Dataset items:
####################

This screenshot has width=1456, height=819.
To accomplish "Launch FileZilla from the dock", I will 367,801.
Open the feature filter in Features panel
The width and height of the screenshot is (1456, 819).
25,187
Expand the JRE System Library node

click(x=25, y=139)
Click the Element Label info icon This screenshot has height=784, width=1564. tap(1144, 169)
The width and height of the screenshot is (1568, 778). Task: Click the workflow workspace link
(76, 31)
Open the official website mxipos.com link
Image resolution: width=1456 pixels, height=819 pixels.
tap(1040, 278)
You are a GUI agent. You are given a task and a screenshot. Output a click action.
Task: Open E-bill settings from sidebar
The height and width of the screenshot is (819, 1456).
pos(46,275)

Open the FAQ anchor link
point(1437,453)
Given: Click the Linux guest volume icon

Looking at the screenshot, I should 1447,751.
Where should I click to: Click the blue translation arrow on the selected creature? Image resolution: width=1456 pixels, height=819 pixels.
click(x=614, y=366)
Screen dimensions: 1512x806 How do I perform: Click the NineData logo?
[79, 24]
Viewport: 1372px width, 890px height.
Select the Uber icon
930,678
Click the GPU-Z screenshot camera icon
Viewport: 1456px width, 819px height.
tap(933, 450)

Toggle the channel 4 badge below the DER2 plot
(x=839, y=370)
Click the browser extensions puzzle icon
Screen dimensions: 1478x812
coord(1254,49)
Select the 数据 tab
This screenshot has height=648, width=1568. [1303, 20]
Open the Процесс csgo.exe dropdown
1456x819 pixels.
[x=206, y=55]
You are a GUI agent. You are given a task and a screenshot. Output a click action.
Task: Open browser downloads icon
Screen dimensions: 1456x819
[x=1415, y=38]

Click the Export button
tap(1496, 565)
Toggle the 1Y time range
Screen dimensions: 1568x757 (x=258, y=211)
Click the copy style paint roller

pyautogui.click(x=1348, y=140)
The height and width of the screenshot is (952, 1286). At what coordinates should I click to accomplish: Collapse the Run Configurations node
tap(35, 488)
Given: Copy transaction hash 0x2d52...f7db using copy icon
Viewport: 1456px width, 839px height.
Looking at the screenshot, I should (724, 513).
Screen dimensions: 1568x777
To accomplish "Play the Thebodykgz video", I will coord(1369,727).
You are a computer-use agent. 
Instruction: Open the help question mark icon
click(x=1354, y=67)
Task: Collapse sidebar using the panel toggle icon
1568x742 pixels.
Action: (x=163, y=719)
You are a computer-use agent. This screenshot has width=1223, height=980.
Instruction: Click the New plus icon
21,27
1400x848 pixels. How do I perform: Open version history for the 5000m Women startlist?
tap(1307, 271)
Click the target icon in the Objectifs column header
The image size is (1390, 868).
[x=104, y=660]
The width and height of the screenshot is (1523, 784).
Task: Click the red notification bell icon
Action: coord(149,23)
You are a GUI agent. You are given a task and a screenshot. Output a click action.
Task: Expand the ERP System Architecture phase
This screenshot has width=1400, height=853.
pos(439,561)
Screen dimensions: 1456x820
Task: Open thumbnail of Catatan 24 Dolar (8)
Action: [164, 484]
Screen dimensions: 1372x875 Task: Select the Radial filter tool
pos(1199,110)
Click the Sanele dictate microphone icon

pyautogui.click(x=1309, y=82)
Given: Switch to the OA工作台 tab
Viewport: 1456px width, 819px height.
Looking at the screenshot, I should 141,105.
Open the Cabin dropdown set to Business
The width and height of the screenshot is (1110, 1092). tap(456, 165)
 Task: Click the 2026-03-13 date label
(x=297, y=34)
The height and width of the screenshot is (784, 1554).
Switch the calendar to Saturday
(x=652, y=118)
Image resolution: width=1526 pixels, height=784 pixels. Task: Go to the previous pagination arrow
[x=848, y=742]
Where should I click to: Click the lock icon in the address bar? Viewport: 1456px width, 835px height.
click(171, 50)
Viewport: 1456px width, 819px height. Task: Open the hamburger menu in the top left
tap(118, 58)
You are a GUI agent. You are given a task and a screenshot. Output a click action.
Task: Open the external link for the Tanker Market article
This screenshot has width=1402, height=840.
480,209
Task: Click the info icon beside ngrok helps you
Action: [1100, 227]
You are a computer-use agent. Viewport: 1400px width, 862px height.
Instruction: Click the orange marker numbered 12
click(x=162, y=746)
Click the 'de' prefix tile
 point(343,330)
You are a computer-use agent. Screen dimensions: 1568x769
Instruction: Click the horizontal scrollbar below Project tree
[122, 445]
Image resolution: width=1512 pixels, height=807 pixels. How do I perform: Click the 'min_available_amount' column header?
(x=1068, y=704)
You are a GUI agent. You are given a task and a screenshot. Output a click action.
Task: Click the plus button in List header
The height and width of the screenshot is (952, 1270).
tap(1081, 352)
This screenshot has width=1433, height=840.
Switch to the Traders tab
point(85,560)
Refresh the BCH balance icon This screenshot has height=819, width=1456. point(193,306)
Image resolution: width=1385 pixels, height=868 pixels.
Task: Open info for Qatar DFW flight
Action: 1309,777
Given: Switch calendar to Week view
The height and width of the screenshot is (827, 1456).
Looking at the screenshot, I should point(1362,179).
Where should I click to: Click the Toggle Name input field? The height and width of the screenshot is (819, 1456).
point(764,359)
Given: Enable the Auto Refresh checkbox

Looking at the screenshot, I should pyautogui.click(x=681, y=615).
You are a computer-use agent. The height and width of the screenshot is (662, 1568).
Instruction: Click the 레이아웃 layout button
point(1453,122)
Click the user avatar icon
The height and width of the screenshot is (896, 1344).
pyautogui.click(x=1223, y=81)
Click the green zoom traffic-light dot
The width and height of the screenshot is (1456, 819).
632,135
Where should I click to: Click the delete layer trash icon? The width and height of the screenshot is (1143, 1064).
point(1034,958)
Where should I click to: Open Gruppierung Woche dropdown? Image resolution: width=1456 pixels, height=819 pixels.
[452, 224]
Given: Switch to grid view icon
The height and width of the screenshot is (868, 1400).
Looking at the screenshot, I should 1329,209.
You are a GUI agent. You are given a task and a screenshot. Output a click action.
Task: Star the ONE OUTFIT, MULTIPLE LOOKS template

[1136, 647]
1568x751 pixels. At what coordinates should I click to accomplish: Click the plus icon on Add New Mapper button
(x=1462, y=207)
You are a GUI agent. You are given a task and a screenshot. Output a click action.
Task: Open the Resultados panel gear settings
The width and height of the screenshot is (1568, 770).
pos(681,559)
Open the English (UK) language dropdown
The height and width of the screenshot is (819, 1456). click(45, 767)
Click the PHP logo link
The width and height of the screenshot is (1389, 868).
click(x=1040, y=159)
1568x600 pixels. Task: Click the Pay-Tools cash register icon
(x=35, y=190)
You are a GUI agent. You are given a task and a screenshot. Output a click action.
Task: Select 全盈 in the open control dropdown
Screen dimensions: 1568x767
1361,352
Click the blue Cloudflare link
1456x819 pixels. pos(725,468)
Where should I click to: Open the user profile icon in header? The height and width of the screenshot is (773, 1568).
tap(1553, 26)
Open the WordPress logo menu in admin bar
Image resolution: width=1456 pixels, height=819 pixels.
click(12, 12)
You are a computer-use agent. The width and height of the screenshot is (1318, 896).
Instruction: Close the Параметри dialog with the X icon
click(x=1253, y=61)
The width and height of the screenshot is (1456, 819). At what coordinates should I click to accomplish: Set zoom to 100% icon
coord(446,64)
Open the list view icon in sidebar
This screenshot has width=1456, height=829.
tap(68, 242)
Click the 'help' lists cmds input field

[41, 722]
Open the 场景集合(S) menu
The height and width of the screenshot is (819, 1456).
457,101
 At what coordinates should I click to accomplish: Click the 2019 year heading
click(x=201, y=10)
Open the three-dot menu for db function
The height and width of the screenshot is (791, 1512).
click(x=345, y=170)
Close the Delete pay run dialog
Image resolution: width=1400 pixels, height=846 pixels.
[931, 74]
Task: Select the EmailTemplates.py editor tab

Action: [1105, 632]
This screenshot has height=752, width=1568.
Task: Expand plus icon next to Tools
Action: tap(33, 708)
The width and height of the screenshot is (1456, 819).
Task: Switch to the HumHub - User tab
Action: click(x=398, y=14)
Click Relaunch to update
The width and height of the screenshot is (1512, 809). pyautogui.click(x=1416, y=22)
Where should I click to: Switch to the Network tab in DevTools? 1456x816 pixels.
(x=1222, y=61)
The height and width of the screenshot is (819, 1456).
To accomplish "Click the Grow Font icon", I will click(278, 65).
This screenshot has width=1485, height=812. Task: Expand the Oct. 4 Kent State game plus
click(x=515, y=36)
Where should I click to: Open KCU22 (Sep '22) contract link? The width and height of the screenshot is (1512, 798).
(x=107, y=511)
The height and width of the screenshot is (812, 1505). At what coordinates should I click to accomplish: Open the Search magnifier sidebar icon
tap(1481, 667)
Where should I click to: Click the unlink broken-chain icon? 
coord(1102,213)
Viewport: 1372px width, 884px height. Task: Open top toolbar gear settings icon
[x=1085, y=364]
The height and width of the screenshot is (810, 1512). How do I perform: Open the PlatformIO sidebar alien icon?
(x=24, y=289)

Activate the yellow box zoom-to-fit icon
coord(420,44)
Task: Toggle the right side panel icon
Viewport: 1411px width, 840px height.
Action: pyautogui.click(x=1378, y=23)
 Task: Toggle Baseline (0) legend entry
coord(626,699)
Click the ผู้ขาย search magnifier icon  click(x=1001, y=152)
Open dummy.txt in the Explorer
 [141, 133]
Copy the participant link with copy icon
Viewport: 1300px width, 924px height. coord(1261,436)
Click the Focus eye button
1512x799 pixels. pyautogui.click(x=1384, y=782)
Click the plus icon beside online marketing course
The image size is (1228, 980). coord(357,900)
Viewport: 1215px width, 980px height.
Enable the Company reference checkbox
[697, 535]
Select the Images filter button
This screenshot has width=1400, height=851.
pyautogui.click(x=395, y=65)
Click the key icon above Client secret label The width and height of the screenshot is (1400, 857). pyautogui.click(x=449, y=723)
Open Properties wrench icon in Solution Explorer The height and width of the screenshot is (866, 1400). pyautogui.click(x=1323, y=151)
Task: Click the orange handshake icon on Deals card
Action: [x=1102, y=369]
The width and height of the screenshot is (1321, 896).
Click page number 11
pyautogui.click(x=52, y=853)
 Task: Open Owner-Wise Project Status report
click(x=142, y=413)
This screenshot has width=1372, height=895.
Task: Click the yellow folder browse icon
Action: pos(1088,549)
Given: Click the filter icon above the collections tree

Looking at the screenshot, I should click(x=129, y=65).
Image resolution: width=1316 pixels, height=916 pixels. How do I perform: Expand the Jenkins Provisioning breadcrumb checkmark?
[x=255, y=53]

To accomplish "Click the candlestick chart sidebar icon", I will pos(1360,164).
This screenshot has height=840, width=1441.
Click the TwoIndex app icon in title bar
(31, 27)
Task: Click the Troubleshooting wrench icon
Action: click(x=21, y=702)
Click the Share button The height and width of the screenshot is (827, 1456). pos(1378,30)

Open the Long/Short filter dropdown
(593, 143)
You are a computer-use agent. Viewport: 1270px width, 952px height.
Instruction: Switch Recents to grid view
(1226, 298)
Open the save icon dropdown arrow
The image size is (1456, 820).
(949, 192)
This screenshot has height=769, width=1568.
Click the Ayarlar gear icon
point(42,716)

####################

- WHAT YOU ARE ASKED TO DO: Reproduce, exactly as they stand in the data above, the lines from the one that holds "Open the official website mxipos.com link" to the one that holds "Click the target", inclusive.

- WRITTEN ANSWER:
Open the official website mxipos.com link
Image resolution: width=1456 pixels, height=819 pixels.
tap(1040, 278)
You are a GUI agent. You are given a task and a screenshot. Output a click action.
Task: Open E-bill settings from sidebar
The height and width of the screenshot is (819, 1456).
pos(46,275)

Open the FAQ anchor link
point(1437,453)
Given: Click the Linux guest volume icon

Looking at the screenshot, I should 1447,751.
Where should I click to: Click the blue translation arrow on the selected creature? Image resolution: width=1456 pixels, height=819 pixels.
click(x=614, y=366)
Screen dimensions: 1512x806 How do I perform: Click the NineData logo?
[79, 24]
Viewport: 1372px width, 890px height.
Select the Uber icon
930,678
Click the GPU-Z screenshot camera icon
Viewport: 1456px width, 819px height.
tap(933, 450)

Toggle the channel 4 badge below the DER2 plot
(x=839, y=370)
Click the browser extensions puzzle icon
Screen dimensions: 1478x812
coord(1254,49)
Select the 数据 tab
This screenshot has height=648, width=1568. [1303, 20]
Open the Процесс csgo.exe dropdown
1456x819 pixels.
[x=206, y=55]
You are a GUI agent. You are given a task and a screenshot. Output a click action.
Task: Open browser downloads icon
Screen dimensions: 1456x819
[x=1415, y=38]

Click the Export button
tap(1496, 565)
Toggle the 1Y time range
Screen dimensions: 1568x757 (x=258, y=211)
Click the copy style paint roller

pyautogui.click(x=1348, y=140)
The height and width of the screenshot is (952, 1286). At what coordinates should I click to accomplish: Collapse the Run Configurations node
tap(35, 488)
Given: Copy transaction hash 0x2d52...f7db using copy icon
Viewport: 1456px width, 839px height.
Looking at the screenshot, I should (724, 513).
Screen dimensions: 1568x777
To accomplish "Play the Thebodykgz video", I will coord(1369,727).
You are a computer-use agent. 
Instruction: Open the help question mark icon
click(x=1354, y=67)
Task: Collapse sidebar using the panel toggle icon
1568x742 pixels.
Action: (x=163, y=719)
You are a computer-use agent. This screenshot has width=1223, height=980.
Instruction: Click the New plus icon
21,27
1400x848 pixels. How do I perform: Open version history for the 5000m Women startlist?
tap(1307, 271)
Click the target icon in the Objectifs column header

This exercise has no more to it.